**EXERCISE PROMPT**
Hand back all of the records exactly as they read.

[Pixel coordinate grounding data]
++++++++++++++++++++

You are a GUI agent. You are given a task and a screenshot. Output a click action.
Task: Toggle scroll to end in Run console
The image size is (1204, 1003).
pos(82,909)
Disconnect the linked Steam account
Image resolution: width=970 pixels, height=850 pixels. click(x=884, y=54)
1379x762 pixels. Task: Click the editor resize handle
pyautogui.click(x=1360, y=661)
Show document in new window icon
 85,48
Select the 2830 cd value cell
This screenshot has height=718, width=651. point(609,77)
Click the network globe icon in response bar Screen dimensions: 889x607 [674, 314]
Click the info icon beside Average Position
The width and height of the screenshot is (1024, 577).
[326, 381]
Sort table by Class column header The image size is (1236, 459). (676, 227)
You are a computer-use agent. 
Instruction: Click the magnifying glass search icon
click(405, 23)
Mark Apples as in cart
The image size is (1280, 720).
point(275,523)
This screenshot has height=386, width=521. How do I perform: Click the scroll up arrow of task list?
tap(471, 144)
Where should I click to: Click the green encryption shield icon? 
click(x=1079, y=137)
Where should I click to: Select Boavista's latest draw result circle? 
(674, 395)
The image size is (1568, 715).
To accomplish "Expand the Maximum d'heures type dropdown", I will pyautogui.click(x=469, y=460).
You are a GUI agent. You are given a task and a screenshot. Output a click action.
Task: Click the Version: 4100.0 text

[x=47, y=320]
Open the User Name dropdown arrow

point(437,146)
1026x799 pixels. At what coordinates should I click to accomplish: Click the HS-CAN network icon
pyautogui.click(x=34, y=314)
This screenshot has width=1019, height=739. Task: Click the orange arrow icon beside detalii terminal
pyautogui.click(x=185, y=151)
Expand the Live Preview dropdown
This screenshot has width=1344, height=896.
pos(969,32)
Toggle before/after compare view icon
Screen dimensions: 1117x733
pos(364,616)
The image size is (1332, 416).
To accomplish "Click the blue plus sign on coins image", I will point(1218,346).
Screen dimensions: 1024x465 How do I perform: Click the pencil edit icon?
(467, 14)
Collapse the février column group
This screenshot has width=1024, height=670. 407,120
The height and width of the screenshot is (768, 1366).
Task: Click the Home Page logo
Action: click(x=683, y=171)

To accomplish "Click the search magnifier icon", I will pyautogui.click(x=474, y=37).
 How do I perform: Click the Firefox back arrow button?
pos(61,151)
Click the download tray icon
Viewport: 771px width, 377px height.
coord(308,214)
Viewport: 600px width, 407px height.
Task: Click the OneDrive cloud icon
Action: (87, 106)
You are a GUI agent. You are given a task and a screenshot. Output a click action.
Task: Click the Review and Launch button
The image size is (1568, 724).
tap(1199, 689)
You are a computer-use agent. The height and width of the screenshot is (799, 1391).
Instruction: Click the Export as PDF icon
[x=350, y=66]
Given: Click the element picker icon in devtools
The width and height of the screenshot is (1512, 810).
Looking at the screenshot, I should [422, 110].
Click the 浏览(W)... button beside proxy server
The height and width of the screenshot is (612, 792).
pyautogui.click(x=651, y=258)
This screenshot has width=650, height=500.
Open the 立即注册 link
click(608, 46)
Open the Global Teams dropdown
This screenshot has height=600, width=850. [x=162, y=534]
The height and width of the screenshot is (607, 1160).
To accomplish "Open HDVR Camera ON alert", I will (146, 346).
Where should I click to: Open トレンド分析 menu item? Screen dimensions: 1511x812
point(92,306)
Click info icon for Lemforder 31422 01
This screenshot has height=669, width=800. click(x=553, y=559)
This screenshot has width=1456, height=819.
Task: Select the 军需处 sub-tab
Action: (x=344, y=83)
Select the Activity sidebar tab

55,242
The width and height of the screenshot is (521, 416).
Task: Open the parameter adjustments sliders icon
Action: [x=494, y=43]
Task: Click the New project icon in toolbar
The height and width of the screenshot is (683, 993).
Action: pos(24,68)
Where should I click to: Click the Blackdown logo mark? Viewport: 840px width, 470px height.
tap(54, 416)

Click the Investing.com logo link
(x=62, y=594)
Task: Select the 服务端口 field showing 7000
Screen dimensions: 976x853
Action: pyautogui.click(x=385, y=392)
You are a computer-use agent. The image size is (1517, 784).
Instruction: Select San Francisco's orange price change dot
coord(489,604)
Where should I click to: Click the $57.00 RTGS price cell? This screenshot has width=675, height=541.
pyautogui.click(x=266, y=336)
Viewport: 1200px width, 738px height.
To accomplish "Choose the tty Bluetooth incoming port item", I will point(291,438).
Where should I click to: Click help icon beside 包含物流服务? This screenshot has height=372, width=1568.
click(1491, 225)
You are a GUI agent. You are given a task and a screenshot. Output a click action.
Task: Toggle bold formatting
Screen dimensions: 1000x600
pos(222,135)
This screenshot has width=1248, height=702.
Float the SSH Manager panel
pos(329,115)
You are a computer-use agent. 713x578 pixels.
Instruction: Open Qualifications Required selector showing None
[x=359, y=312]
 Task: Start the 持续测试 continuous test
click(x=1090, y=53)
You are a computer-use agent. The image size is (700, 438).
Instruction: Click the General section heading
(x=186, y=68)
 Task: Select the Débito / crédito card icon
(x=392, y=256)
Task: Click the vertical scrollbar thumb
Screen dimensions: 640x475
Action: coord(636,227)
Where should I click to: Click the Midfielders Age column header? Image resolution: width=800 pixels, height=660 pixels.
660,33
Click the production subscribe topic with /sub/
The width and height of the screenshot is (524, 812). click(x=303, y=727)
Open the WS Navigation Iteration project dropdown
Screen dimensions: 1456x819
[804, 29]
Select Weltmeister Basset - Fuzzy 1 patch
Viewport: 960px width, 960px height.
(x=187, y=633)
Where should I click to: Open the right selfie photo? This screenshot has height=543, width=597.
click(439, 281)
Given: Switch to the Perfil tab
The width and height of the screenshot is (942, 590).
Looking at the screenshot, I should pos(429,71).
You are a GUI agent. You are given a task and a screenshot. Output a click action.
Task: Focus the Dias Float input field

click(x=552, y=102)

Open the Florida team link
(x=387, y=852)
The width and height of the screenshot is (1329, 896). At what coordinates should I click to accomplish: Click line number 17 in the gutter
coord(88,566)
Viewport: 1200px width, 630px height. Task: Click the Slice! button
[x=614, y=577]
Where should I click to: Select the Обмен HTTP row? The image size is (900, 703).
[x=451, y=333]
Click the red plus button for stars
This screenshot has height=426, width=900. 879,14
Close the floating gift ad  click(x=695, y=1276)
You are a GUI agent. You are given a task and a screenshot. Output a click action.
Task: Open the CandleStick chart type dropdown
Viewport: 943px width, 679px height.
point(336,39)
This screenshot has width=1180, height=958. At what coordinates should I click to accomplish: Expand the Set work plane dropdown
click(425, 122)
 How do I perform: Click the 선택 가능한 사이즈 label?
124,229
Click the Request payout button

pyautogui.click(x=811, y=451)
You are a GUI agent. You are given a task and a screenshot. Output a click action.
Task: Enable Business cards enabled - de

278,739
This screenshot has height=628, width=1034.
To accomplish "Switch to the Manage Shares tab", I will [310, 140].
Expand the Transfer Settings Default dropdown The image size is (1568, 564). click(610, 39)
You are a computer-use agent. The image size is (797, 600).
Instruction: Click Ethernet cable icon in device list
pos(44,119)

++++++++++++++++++++

**WRITTEN ANSWER**
You are a GUI agent. You are given a task and a screenshot. Output a click action.
Task: Toggle scroll to end in Run console
The image size is (1204, 1003).
pos(82,909)
Disconnect the linked Steam account
Image resolution: width=970 pixels, height=850 pixels. click(x=884, y=54)
1379x762 pixels. Task: Click the editor resize handle
pyautogui.click(x=1360, y=661)
Show document in new window icon
 85,48
Select the 2830 cd value cell
This screenshot has height=718, width=651. point(609,77)
Click the network globe icon in response bar Screen dimensions: 889x607 [674, 314]
Click the info icon beside Average Position
The width and height of the screenshot is (1024, 577).
[326, 381]
Sort table by Class column header The image size is (1236, 459). (676, 227)
You are a computer-use agent. 
Instruction: Click the magnifying glass search icon
click(405, 23)
Mark Apples as in cart
The image size is (1280, 720).
point(275,523)
This screenshot has height=386, width=521. How do I perform: Click the scroll up arrow of task list?
tap(471, 144)
Where should I click to: Click the green encryption shield icon? 
click(x=1079, y=137)
Where should I click to: Select Boavista's latest draw result circle? 
(674, 395)
The image size is (1568, 715).
To accomplish "Expand the Maximum d'heures type dropdown", I will pyautogui.click(x=469, y=460).
You are a GUI agent. You are given a task and a screenshot. Output a click action.
Task: Click the Version: 4100.0 text

[x=47, y=320]
Open the User Name dropdown arrow

point(437,146)
1026x799 pixels. At what coordinates should I click to accomplish: Click the HS-CAN network icon
pyautogui.click(x=34, y=314)
This screenshot has width=1019, height=739. Task: Click the orange arrow icon beside detalii terminal
pyautogui.click(x=185, y=151)
Expand the Live Preview dropdown
This screenshot has width=1344, height=896.
pos(969,32)
Toggle before/after compare view icon
Screen dimensions: 1117x733
pos(364,616)
The image size is (1332, 416).
To accomplish "Click the blue plus sign on coins image", I will point(1218,346).
Screen dimensions: 1024x465 How do I perform: Click the pencil edit icon?
(467, 14)
Collapse the février column group
This screenshot has width=1024, height=670. 407,120
The height and width of the screenshot is (768, 1366).
Task: Click the Home Page logo
Action: click(x=683, y=171)

To accomplish "Click the search magnifier icon", I will pyautogui.click(x=474, y=37).
 How do I perform: Click the Firefox back arrow button?
pos(61,151)
Click the download tray icon
Viewport: 771px width, 377px height.
coord(308,214)
Viewport: 600px width, 407px height.
Task: Click the OneDrive cloud icon
Action: (87, 106)
You are a GUI agent. You are given a task and a screenshot. Output a click action.
Task: Click the Review and Launch button
The image size is (1568, 724).
tap(1199, 689)
You are a computer-use agent. The height and width of the screenshot is (799, 1391).
Instruction: Click the Export as PDF icon
[x=350, y=66]
Given: Click the element picker icon in devtools
The width and height of the screenshot is (1512, 810).
Looking at the screenshot, I should [422, 110].
Click the 浏览(W)... button beside proxy server
The height and width of the screenshot is (612, 792).
pyautogui.click(x=651, y=258)
This screenshot has width=650, height=500.
Open the 立即注册 link
click(608, 46)
Open the Global Teams dropdown
This screenshot has height=600, width=850. [x=162, y=534]
The height and width of the screenshot is (607, 1160).
To accomplish "Open HDVR Camera ON alert", I will (146, 346).
Where should I click to: Open トレンド分析 menu item? Screen dimensions: 1511x812
point(92,306)
Click info icon for Lemforder 31422 01
This screenshot has height=669, width=800. click(x=553, y=559)
This screenshot has width=1456, height=819.
Task: Select the 军需处 sub-tab
Action: (x=344, y=83)
Select the Activity sidebar tab

55,242
The width and height of the screenshot is (521, 416).
Task: Open the parameter adjustments sliders icon
Action: [x=494, y=43]
Task: Click the New project icon in toolbar
The height and width of the screenshot is (683, 993).
Action: pos(24,68)
Where should I click to: Click the Blackdown logo mark? Viewport: 840px width, 470px height.
tap(54, 416)

Click the Investing.com logo link
(x=62, y=594)
Task: Select the 服务端口 field showing 7000
Screen dimensions: 976x853
Action: pyautogui.click(x=385, y=392)
You are a computer-use agent. The image size is (1517, 784).
Instruction: Select San Francisco's orange price change dot
coord(489,604)
Where should I click to: Click the $57.00 RTGS price cell? This screenshot has width=675, height=541.
pyautogui.click(x=266, y=336)
Viewport: 1200px width, 738px height.
To accomplish "Choose the tty Bluetooth incoming port item", I will point(291,438).
Where should I click to: Click help icon beside 包含物流服务? This screenshot has height=372, width=1568.
click(1491, 225)
You are a GUI agent. You are given a task and a screenshot. Output a click action.
Task: Toggle bold formatting
Screen dimensions: 1000x600
pos(222,135)
This screenshot has width=1248, height=702.
Float the SSH Manager panel
pos(329,115)
You are a computer-use agent. 713x578 pixels.
Instruction: Open Qualifications Required selector showing None
[x=359, y=312]
 Task: Start the 持续测试 continuous test
click(x=1090, y=53)
You are a computer-use agent. The image size is (700, 438).
Instruction: Click the General section heading
(x=186, y=68)
 Task: Select the Débito / crédito card icon
(x=392, y=256)
Task: Click the vertical scrollbar thumb
Screen dimensions: 640x475
Action: coord(636,227)
Where should I click to: Click the Midfielders Age column header? Image resolution: width=800 pixels, height=660 pixels.
660,33
Click the production subscribe topic with /sub/
The width and height of the screenshot is (524, 812). click(x=303, y=727)
Open the WS Navigation Iteration project dropdown
Screen dimensions: 1456x819
[804, 29]
Select Weltmeister Basset - Fuzzy 1 patch
Viewport: 960px width, 960px height.
(x=187, y=633)
Where should I click to: Open the right selfie photo? This screenshot has height=543, width=597.
click(439, 281)
Given: Switch to the Perfil tab
The width and height of the screenshot is (942, 590).
Looking at the screenshot, I should pos(429,71).
You are a GUI agent. You are given a task and a screenshot. Output a click action.
Task: Focus the Dias Float input field

click(x=552, y=102)

Open the Florida team link
(x=387, y=852)
The width and height of the screenshot is (1329, 896). At what coordinates should I click to accomplish: Click line number 17 in the gutter
coord(88,566)
Viewport: 1200px width, 630px height. Task: Click the Slice! button
[x=614, y=577]
Where should I click to: Select the Обмен HTTP row? The image size is (900, 703).
[x=451, y=333]
Click the red plus button for stars
This screenshot has height=426, width=900. 879,14
Close the floating gift ad  click(x=695, y=1276)
You are a GUI agent. You are given a task and a screenshot. Output a click action.
Task: Open the CandleStick chart type dropdown
Viewport: 943px width, 679px height.
point(336,39)
This screenshot has width=1180, height=958. At what coordinates should I click to accomplish: Expand the Set work plane dropdown
click(425, 122)
 How do I perform: Click the 선택 가능한 사이즈 label?
124,229
Click the Request payout button

pyautogui.click(x=811, y=451)
You are a GUI agent. You are given a task and a screenshot. Output a click action.
Task: Enable Business cards enabled - de

278,739
This screenshot has height=628, width=1034.
To accomplish "Switch to the Manage Shares tab", I will [310, 140].
Expand the Transfer Settings Default dropdown The image size is (1568, 564). click(610, 39)
You are a computer-use agent. The image size is (797, 600).
Instruction: Click Ethernet cable icon in device list
pos(44,119)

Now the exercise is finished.